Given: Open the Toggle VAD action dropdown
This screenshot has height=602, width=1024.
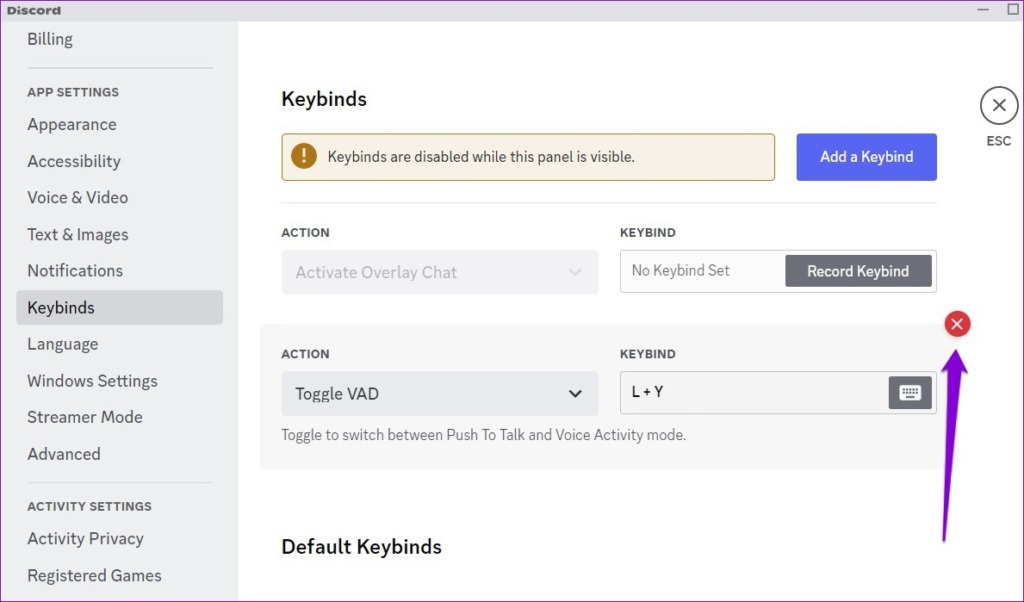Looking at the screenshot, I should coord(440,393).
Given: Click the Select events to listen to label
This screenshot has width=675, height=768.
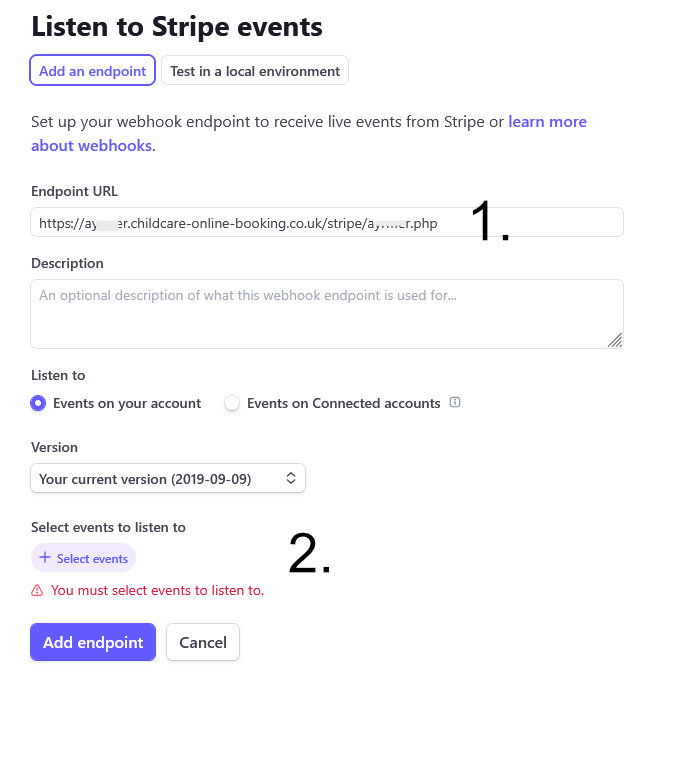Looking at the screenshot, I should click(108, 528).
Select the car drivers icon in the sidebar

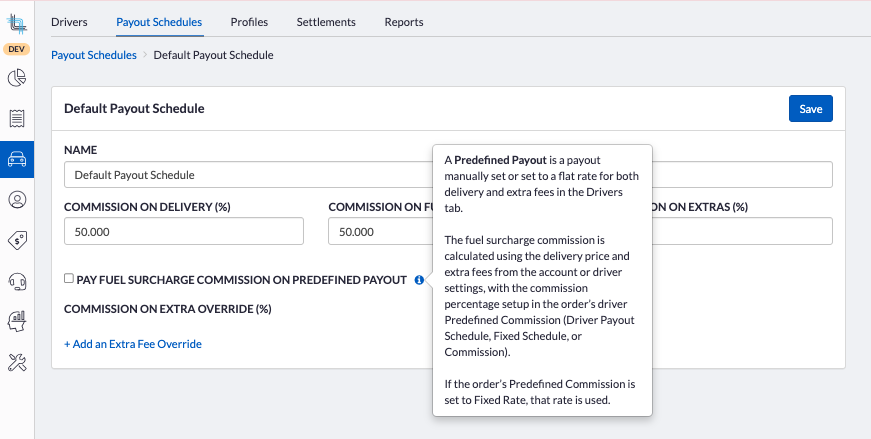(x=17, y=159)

**DESCRIPTION OF THE TASK:** Quote the listing above in full, except for the pictures.

**ANSWER BOX:**
Given: Open the Toggle VAD action dropdown
This screenshot has height=602, width=1024.
Looking at the screenshot, I should coord(440,393).
Given: Click the Select events to listen to label
This screenshot has width=675, height=768.
Looking at the screenshot, I should click(108, 528).
Select the car drivers icon in the sidebar

(x=17, y=159)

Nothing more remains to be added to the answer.